Exercise objective: Count the lines in the rows below that contain the string "perform", treating uppercase and lowercase as different. Reply with the number only.

----

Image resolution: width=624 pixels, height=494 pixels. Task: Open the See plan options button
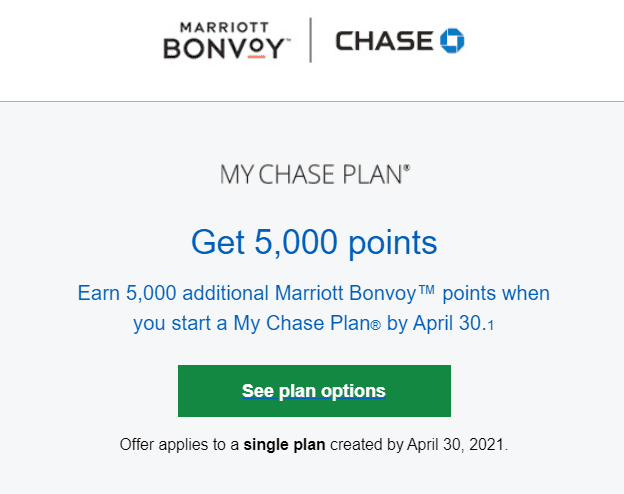click(314, 391)
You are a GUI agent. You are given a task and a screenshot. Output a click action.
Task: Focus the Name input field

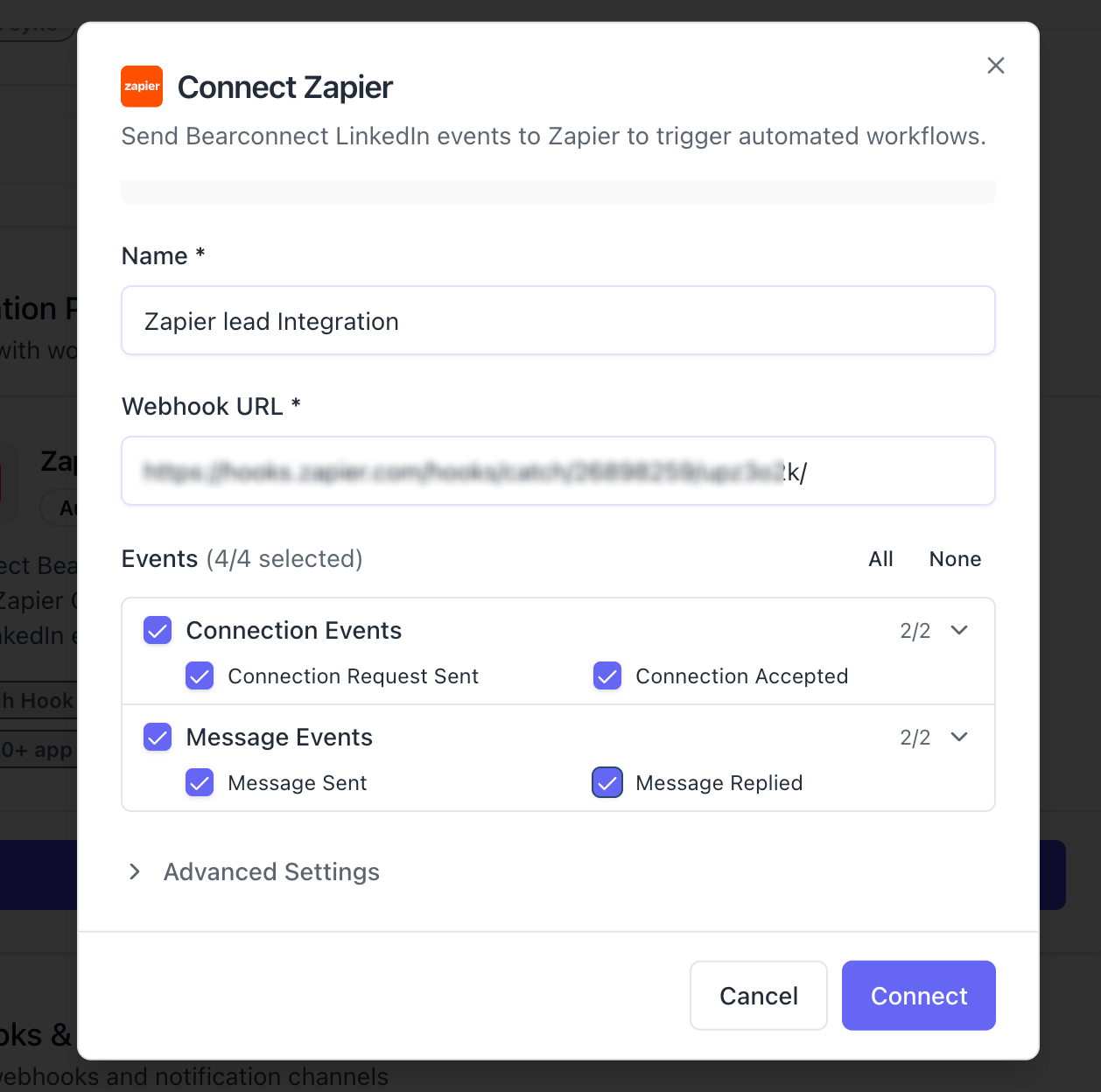coord(558,321)
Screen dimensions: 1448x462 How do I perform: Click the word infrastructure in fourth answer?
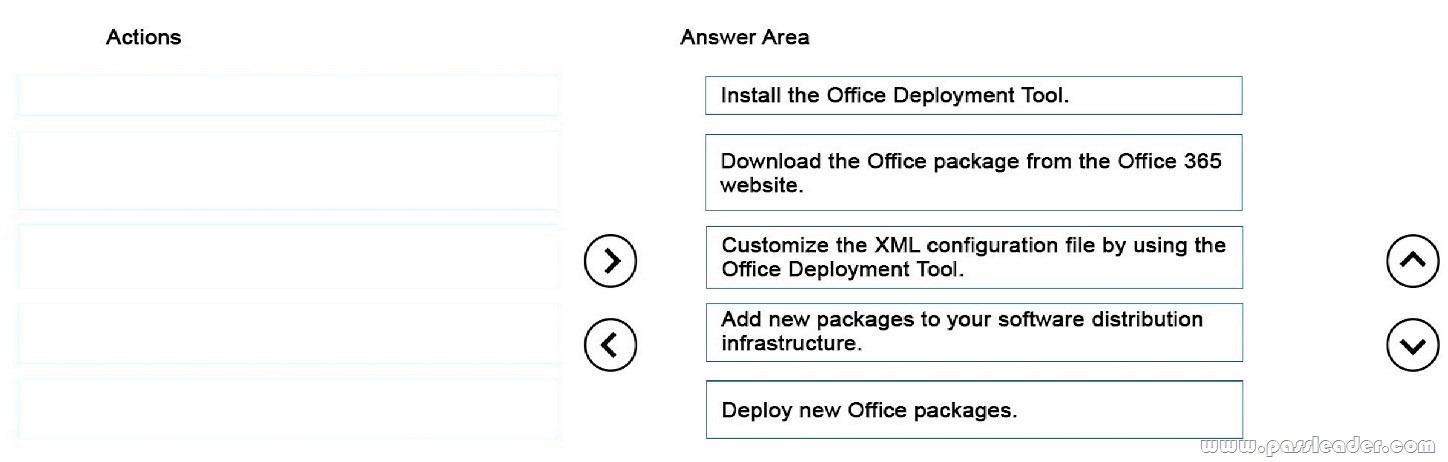791,343
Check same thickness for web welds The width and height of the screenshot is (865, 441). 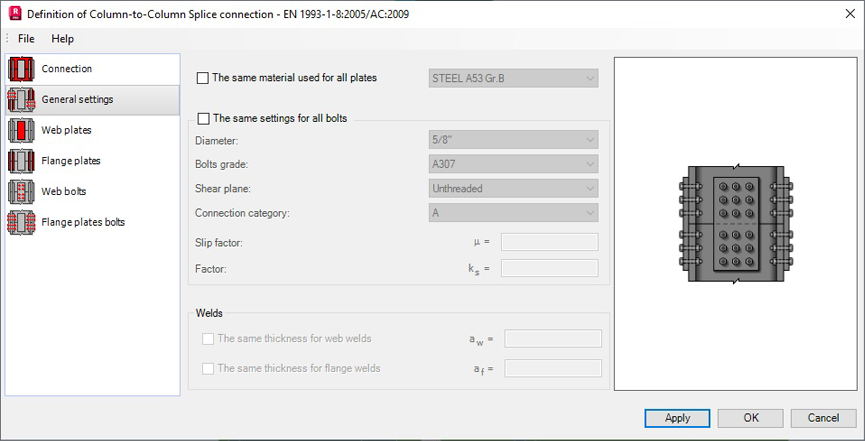tap(208, 339)
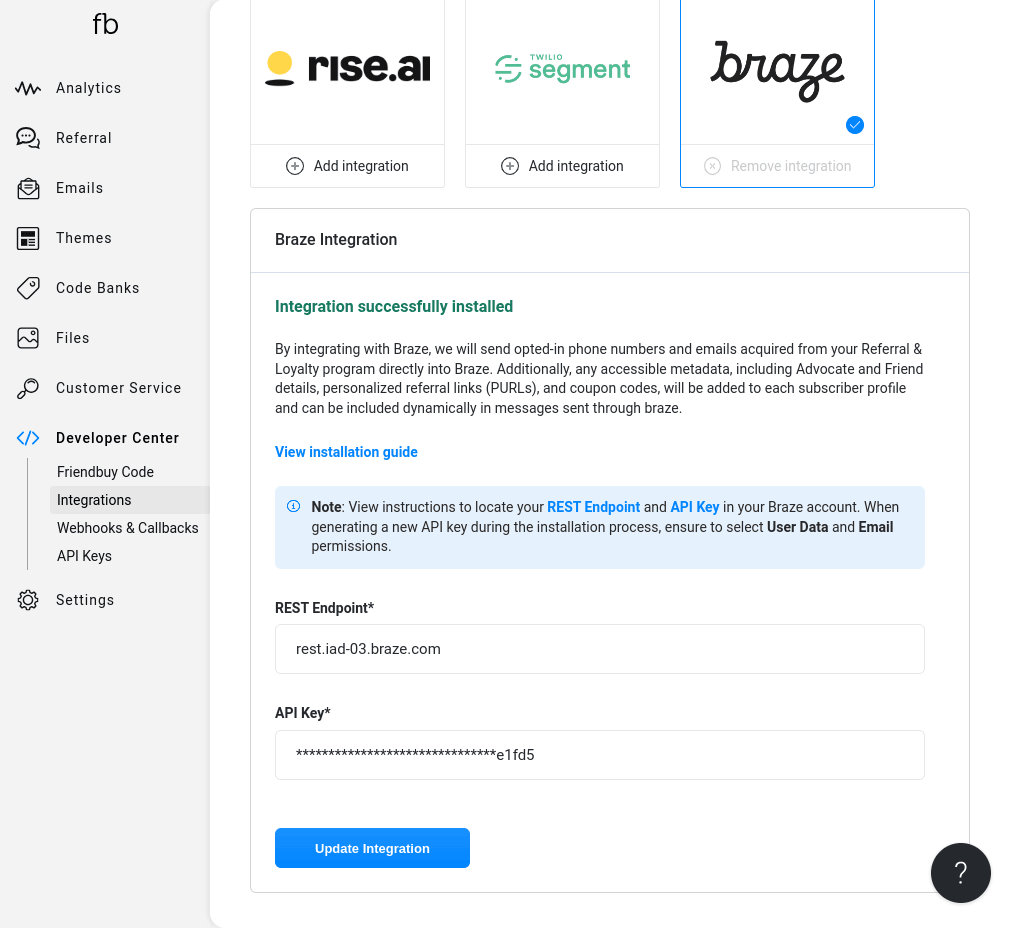Click the Code Banks tag icon
The image size is (1010, 928).
tap(28, 288)
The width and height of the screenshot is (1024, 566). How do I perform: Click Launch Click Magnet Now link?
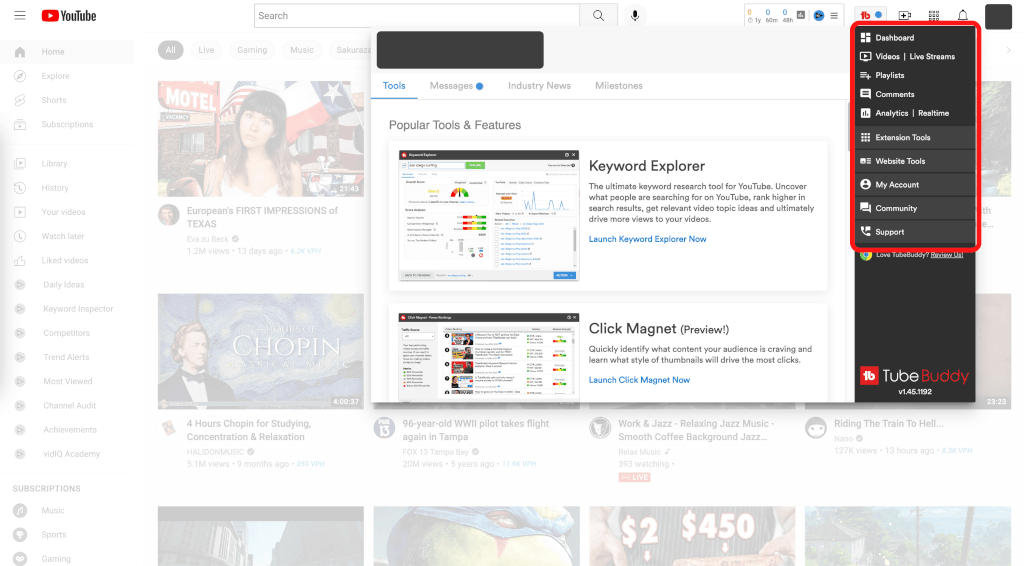coord(639,380)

----

Reply to the task: 2